On Wabi-Sabi Wednesdays, I feature excerpts from my book, Simply Imperfect: Revisiting the Wabi-Sabi House, which was released last month.
Wabi-sabi’s roots lie in Zen Buddhism, brought from China to Japan by 12th-century traveling monk Esai, who also picked up a few tea seeds while he was there. Zen, with its principles of “vast emptiness and nothing holy,” stresses austerity, communion with nature, and reverence for everyday life and everyday mind as the path to enlightenment. Zen monks lived ascetic, often isolated, lives and sat for long periods of concentrated meditation. To help his fellow monks stay awake during these sessions, Eisai taught them how to process tea leaves into a hot drink. Tea had arrived in Japan.

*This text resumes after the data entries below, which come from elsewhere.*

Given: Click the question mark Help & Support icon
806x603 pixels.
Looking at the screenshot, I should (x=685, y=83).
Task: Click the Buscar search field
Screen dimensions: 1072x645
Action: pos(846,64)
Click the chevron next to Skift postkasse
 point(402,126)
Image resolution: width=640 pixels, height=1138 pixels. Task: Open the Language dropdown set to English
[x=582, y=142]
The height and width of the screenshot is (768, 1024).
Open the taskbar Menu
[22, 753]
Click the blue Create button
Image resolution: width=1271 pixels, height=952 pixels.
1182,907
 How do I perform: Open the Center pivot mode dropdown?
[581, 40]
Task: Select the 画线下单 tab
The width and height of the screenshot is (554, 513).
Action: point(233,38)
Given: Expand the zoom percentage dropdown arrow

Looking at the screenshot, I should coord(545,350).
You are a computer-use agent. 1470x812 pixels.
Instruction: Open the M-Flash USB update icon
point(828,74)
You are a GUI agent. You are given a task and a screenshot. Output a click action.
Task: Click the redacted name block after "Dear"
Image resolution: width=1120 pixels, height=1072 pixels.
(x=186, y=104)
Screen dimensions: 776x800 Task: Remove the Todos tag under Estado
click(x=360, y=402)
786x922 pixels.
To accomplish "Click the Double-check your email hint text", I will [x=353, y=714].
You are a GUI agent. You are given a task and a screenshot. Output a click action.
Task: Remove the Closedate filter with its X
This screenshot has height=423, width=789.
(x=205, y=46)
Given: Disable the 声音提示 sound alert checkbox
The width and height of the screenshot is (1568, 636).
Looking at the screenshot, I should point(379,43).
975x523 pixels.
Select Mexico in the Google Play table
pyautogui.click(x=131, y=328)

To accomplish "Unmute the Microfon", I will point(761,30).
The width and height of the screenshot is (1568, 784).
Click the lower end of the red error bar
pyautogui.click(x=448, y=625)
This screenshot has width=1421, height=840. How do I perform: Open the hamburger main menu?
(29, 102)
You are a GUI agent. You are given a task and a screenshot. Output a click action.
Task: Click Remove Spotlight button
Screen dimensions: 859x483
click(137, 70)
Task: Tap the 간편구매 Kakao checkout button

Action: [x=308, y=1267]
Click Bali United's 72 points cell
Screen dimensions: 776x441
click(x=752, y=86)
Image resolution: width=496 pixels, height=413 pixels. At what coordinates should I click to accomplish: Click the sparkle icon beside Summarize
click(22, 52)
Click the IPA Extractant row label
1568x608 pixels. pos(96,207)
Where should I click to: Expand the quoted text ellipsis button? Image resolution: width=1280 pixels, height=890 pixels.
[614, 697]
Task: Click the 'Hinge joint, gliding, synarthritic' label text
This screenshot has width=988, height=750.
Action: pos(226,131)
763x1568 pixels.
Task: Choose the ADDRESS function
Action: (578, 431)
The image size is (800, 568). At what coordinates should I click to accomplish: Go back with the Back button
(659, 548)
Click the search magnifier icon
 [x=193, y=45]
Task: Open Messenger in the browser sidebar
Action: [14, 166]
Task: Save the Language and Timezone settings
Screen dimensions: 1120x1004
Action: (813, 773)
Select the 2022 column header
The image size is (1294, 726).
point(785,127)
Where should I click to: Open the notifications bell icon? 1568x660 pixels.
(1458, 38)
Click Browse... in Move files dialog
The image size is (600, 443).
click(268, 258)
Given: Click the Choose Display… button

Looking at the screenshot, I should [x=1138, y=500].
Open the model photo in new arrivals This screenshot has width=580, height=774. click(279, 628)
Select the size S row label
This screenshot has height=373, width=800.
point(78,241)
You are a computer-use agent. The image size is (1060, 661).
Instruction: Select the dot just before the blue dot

Once it left the monk's hands, tea took on a life of its own. Around the 14th century, the ruling classes developed elaborate rituals that took place in large tea rooms built in a gaudy style known as shoin, with imported hanging scrolls and formally arranged tables for vases and incense burners. Tea practitioners proved their wealth and status through their collections of elegant tea utensils and lacquered serving ware during three-day weekends where up to 100 cups of tea--as well as food and sake--were served. All of the day's revered Tea masters pushed the opulent style, to the delight of Chinese merchants and importers.
Sen no Rikyu's simple, unpretentious ceremony using rustic, local tools usurped the elaborate, ostentatious Tea ceremonies that were the norm in 16th-century Japan. His "aesthetic of the people" made Tea accessible to all--and endures to this day.